Trump’s Bombshell Report: Stablecoins Get Green Light, CBDCs Face Brutal Rejection
Stablecoins just scored a political touchdown—while central bank digital currencies got benched. A new report linked to former President Trump throws weight behind private-sector crypto alternatives, slamming the door on government-controlled digital money.
The crypto industry's been waiting for this play. With regulators playing whack-a-mole with exchanges, the endorsement comes at a critical moment. Stablecoin issuers are already popping champagne—CBDC advocates? Not so much.
Wall Street's probably fuming. After spending millions lobbying for Fed-controlled digital cash, they just got outmaneuvered by... *checks notes*... cryptocurrency.
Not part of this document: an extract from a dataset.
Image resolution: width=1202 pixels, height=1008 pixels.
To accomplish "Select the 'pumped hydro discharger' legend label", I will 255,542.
The irony's thicker than a banker's bonus.
In Brief
- The Trump administration’s working group publishes a highly anticipated report on crypto regulation in the United States.
- A new role distribution is proposed between the SEC and CFTC to coherently oversee the crypto market.
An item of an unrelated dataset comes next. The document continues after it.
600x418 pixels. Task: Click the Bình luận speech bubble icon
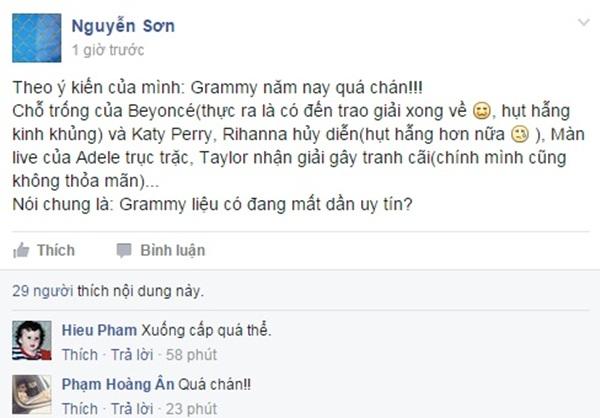click(x=124, y=250)
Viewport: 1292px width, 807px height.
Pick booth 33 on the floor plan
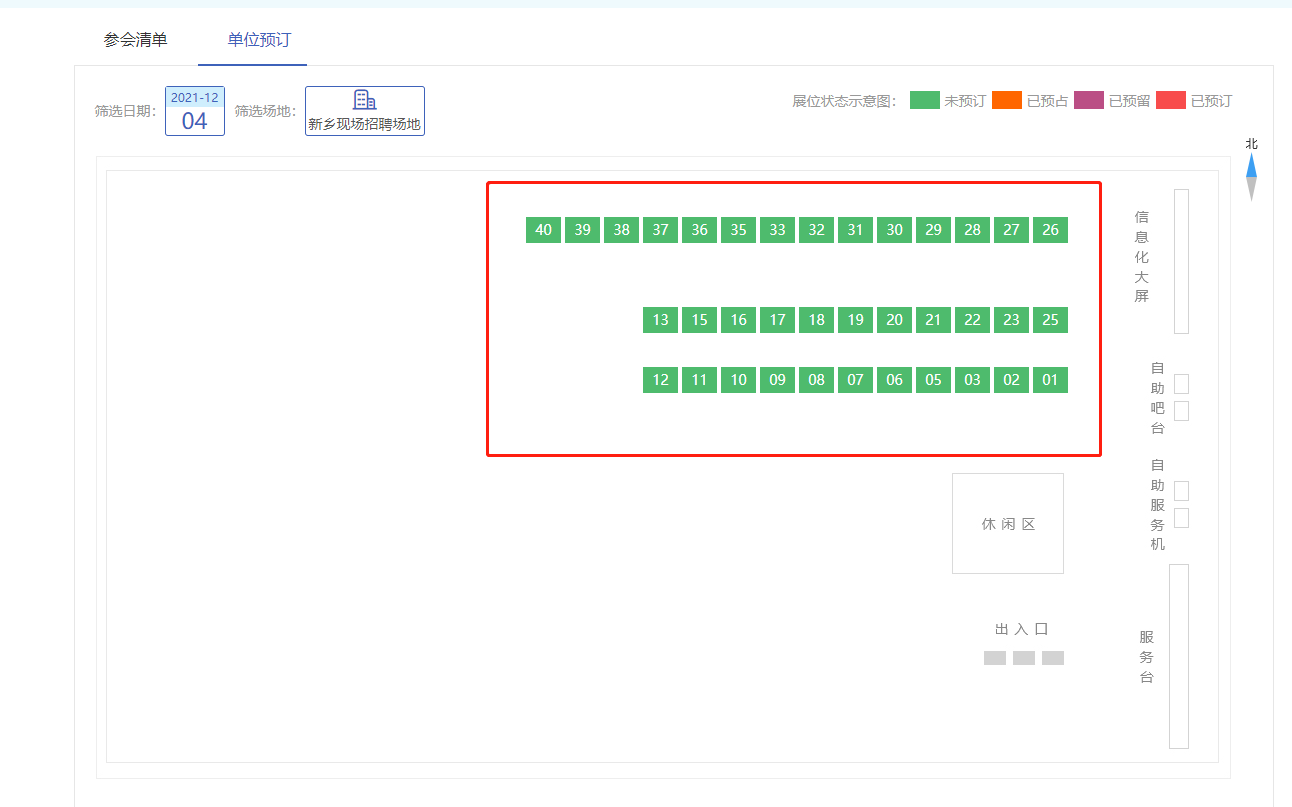[x=777, y=230]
- The report recommends a clear taxonomy of digital assets to better distinguish tokens classified as securities or commodities.
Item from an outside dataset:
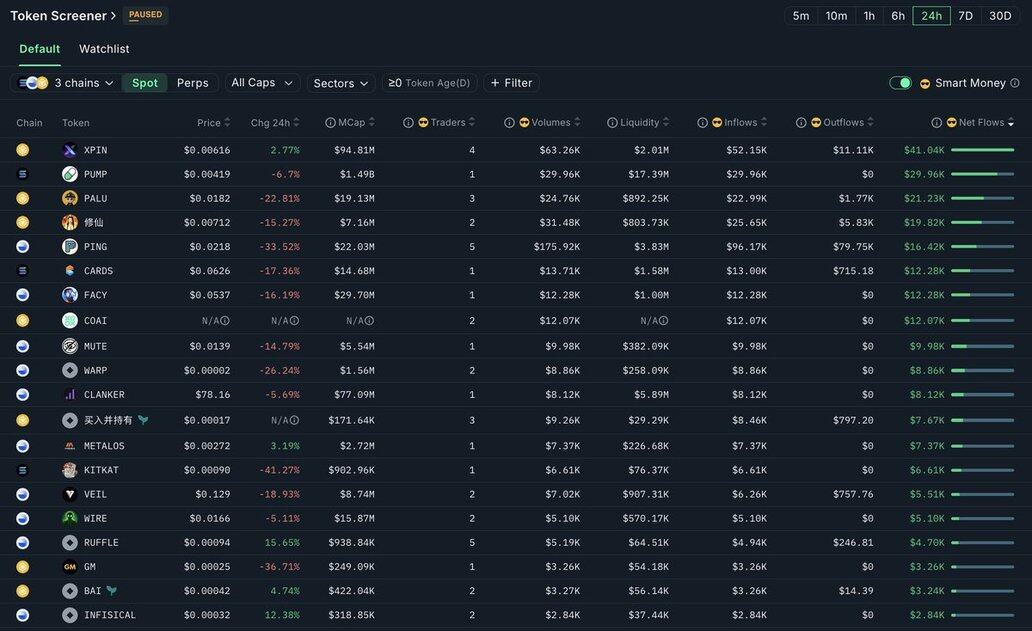
Task: Click the info icon next to COAI price N/A
Action: point(225,321)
- The Trump administration firmly rejects the idea of a digital dollar (CBDC) in the name of individual liberties and the fight against state surveillance.
Toward a Shared Regulatory Structure Between the SEC and the CFTC
While the Genius Act was published a few days ago, a new report released this Wednesday by the Trump administration’s crypto working group outlines the major points of a future regulatory framework for the American crypto ecosystem. Its primary goal is to clarify the respective competencies of federal authorities in order to effectively regulate the market while fostering innovation.
BTCUSDT chart by TradingView“Jurisdictional oversight of cryptocurrencies should be shared between the CFTC and the SEC”, the report states, specifying that “the CFTC WOULD have authority over the crypto spot market”. In other words, the report proposes a segmentation of responsibilities based on the nature of assets, with a clear division of prerogatives.
Here are the main regulatory points detailed in the report:
- Define a clear taxonomy of cryptocurrencies, distinguishing securities and commodities ;
- Assign the CFTC supervision of the “spot” market, i.e., transactions of cryptos on a cash basis ;
- Retain regulation of tokens classified as securities under the jurisdiction of the SEC ;
- Encourage collaboration between the SEC and the CFTC to ensure a harmonized and coherent national approach.
This vision of a bilateral regulatory framework aligns with the desire to preserve American leadership in the sector. The SEC chairman, Paul Atkins, praises this positioning : “the best way to catalyze American innovation, protect investors against fraud, and maintain the attractiveness of our capital markets is a rational regulatory framework for digital assets”.
By proposing a coherent and structured interpretation of legal obligations, this report aims to create an environment conducive to the growth of crypto businesses while reinforcing legal security for participants.
Stablecoins Supported, CBDC Rejected, and Tax Reform on the Horizon
The document goes beyond market regulation. It also addresses future financial infrastructures and crypto taxation. One of the most striking focuses is explicit support for stablecoins.
According to the report’s authors, these assets can serve as a bulwark against the hegemony of the U.S. dollar. They even state that stablecoin issuers can collaborate with authorities to freeze and seize assets in cases of illicit use, highlighting their compatibility with homeland security standards.
The report also encourages banking regulators to simplify obtaining licenses to allow banks to offer crypto-related services, including custody.
Contrary to many initiatives in other major economies, the report openly calls to prohibit the development of a central bank digital currency (CBDC) in the United States.
It supports the CBDC Anti-Surveillance State Act, a legislative proposal aiming to ban all federal funding or research on a potential digital dollar. This marked opposition is explained by fears of state surveillance and loss of individual freedom.
At the same time, the report proposes tax reform adapted to the specificities of cryptocurrencies, calling on Congress to legislate to recognize cryptocurrencies as a new asset class benefiting from hybrid tax rules, midway between securities and commodities.
These proposals outline a very particular vision for the future monetary and financial landscape of the United States: that of a decentralized system but under regulatory control as evidenced by the laws passed by the United States, excluding any FORM of programmable public currency. While this report does not constitute law itself, it nonetheless marks a clear and potentially lasting political direction.